Думается, что страсть к движениям и художественным объединениям, а также к магии, теософии, оккультизму, спиритизму (где тоже можно было почувствовать некое духовное единение) – также явилось попыткой спрятаться за театральной ширмой от скучной обыденности, невозможной и невыносимой для символистского мироощущения.
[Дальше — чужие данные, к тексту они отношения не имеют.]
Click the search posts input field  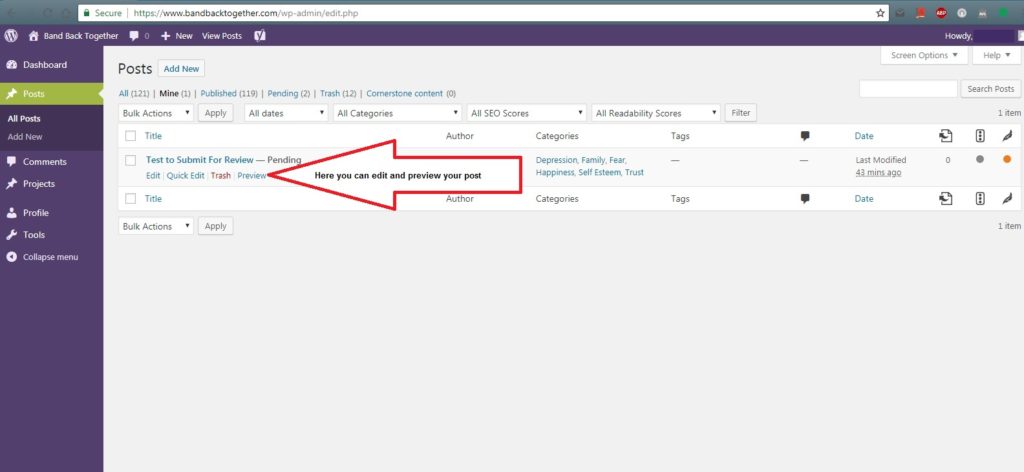[908, 89]

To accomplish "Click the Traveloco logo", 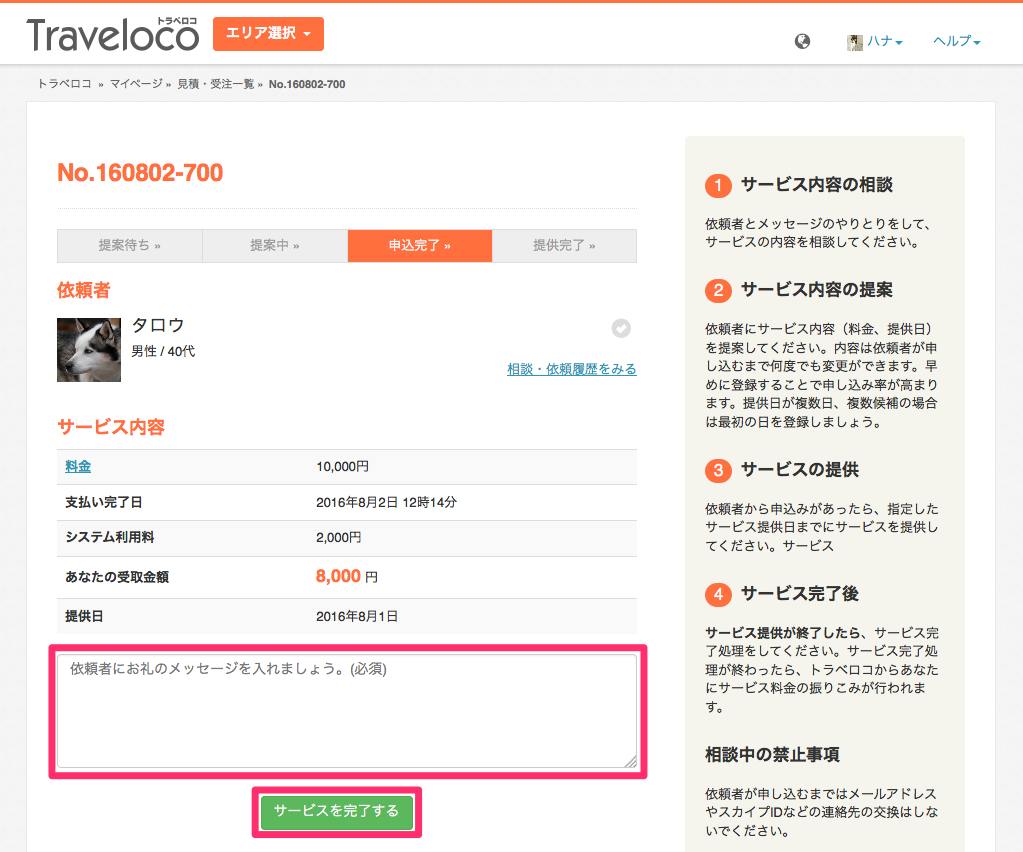I will coord(113,35).
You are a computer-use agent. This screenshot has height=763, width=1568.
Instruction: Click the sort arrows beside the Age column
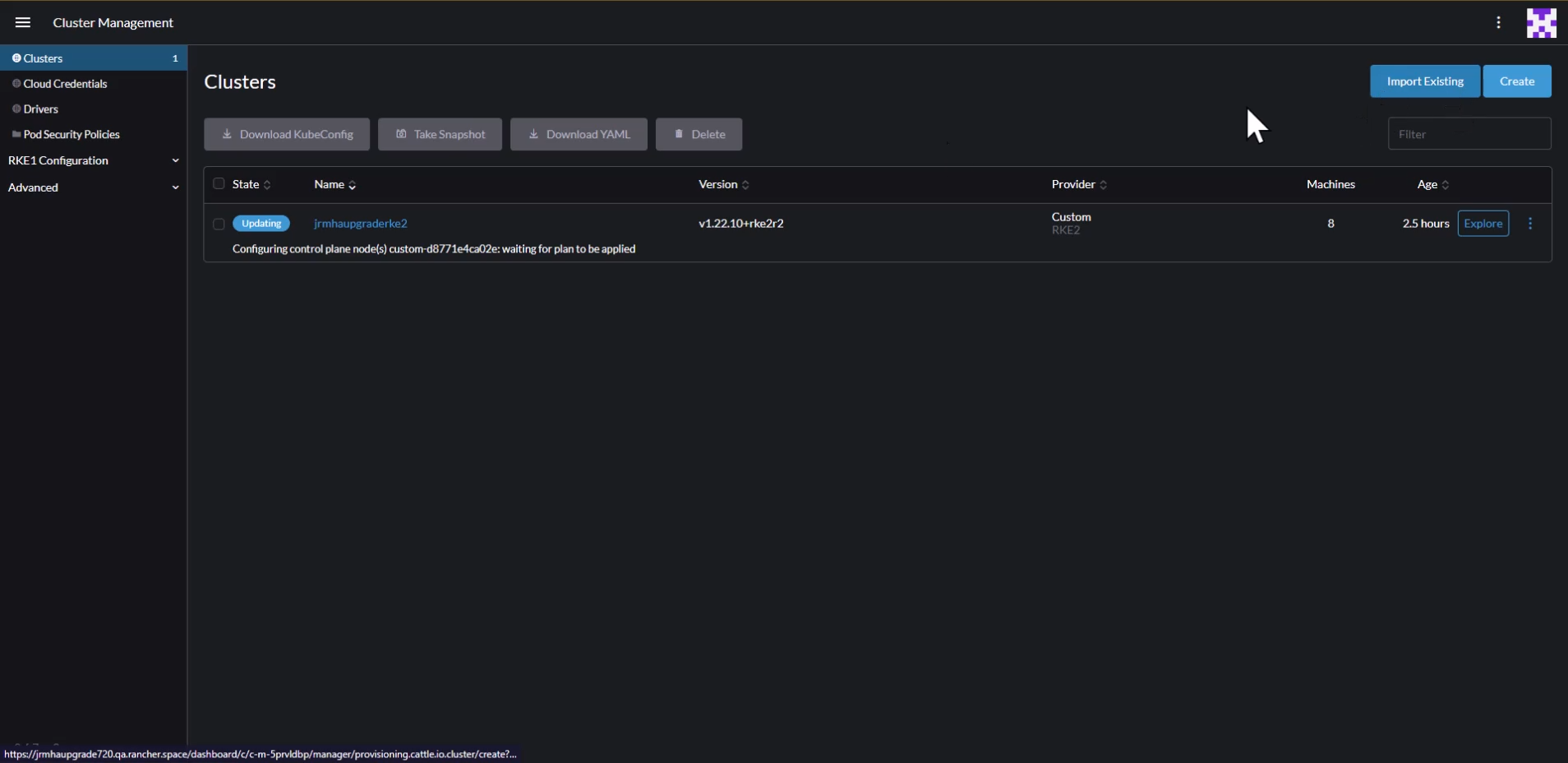(x=1447, y=185)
Сами эти увлечения были чем-то вроде театрального жеста, единственной задачей которого было производить какое-то движения в душе (на фоне мрачных предчувствий и осознания сложности бытия в мире, ожидания событий.
Теория жизнетворчества символистов возникла из стремления к преодолению мира эмпирической действительности во всех его банальных проявлениях. Жизнь в ее бытовом измерении скучна и неинтересна символистам, тем более ее революционное или политическое измерение. Они вне идеологии и политики. Их идеология и политика – слово и мысль, бормотание, как говорил Белый, бормотание мысли, пока она не зазвучит текстом или “Симфонией”.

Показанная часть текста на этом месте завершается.